Saved entries:
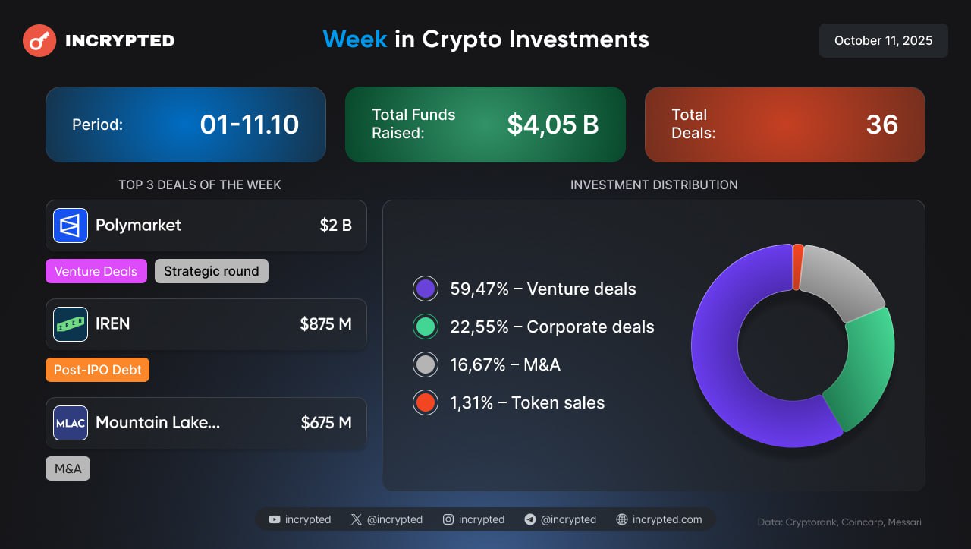This screenshot has height=549, width=971.
Task: Click the October 11, 2025 date badge
Action: [x=883, y=40]
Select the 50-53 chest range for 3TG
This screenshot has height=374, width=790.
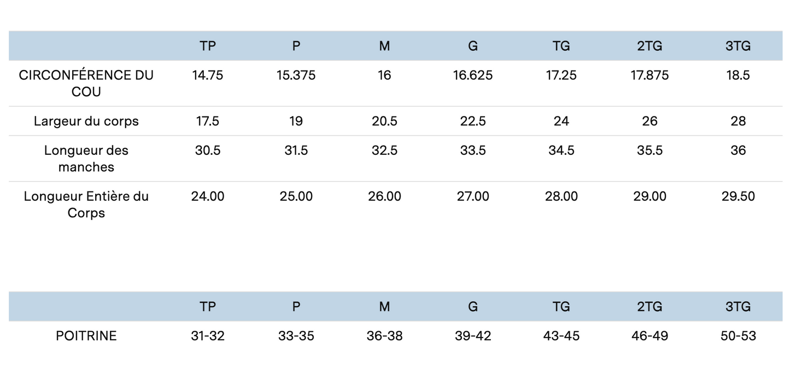click(738, 336)
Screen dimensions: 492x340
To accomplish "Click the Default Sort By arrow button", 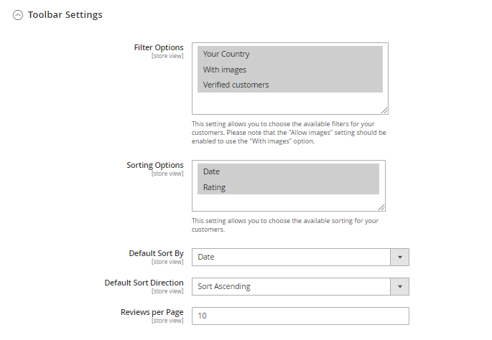I will point(399,257).
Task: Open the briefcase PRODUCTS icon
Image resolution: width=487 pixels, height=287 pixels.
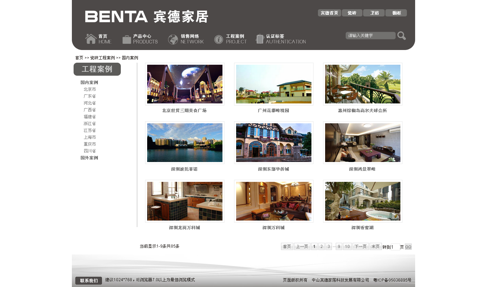Action: pos(127,39)
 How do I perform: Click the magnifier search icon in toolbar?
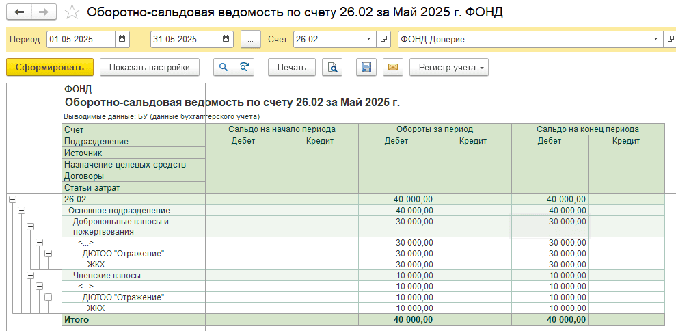coord(224,67)
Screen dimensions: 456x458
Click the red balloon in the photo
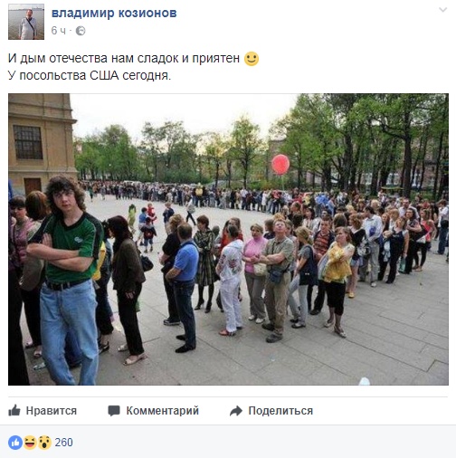point(280,165)
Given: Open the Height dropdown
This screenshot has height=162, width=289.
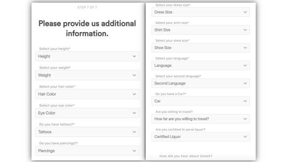Looking at the screenshot, I should click(87, 56).
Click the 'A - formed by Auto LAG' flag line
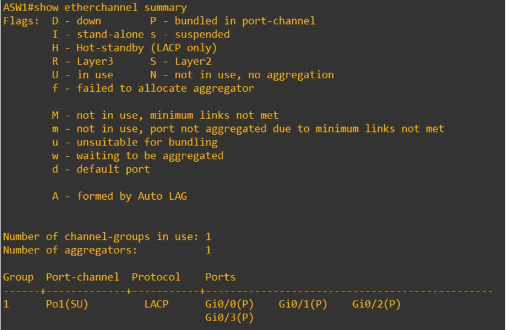507x330 pixels. coord(119,196)
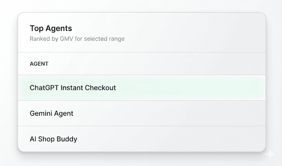Sort by the AGENT column header
This screenshot has height=166, width=282.
click(39, 64)
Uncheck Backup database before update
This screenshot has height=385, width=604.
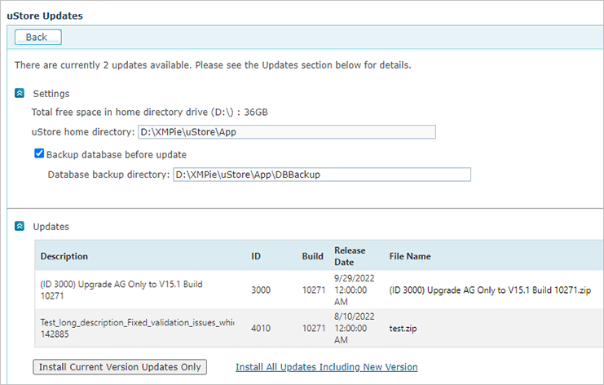tap(39, 153)
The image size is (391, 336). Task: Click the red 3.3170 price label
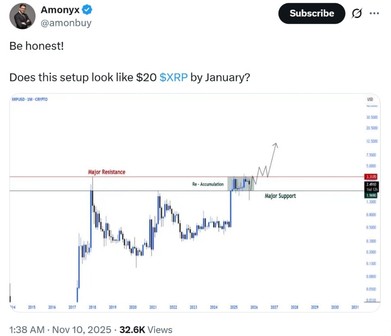pyautogui.click(x=371, y=177)
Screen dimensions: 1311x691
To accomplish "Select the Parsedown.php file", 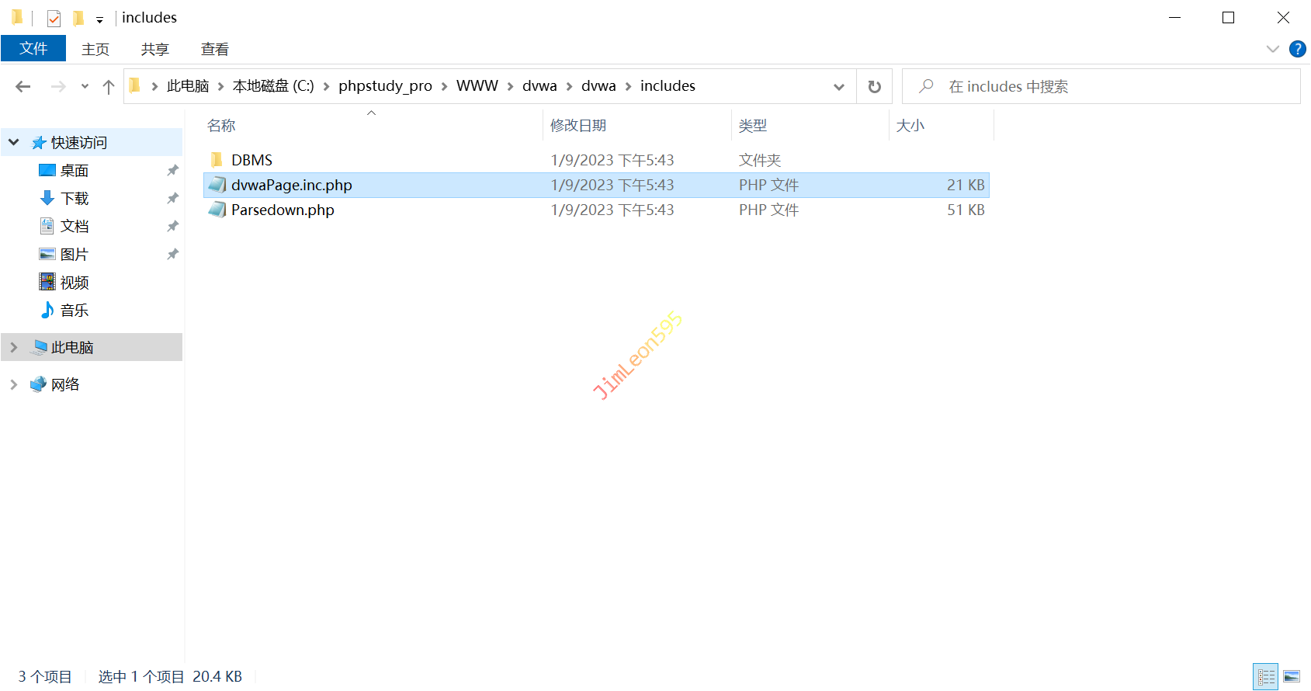I will (283, 210).

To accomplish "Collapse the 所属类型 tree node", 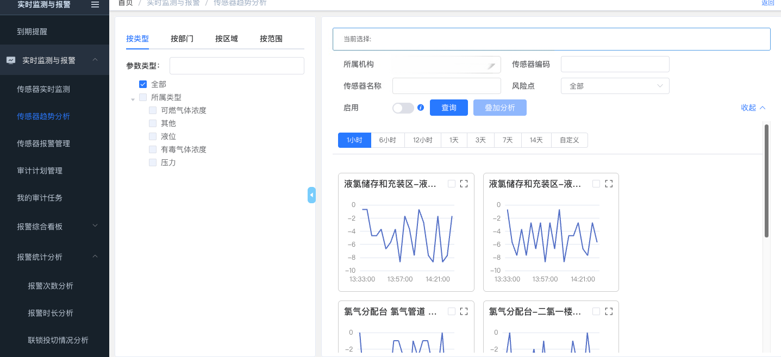I will [133, 99].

* PROBLEM DESCRIPTION *
Say how many lines above include "dimensions", please, and nothing else.

* ANSWER TO THE PROBLEM *
3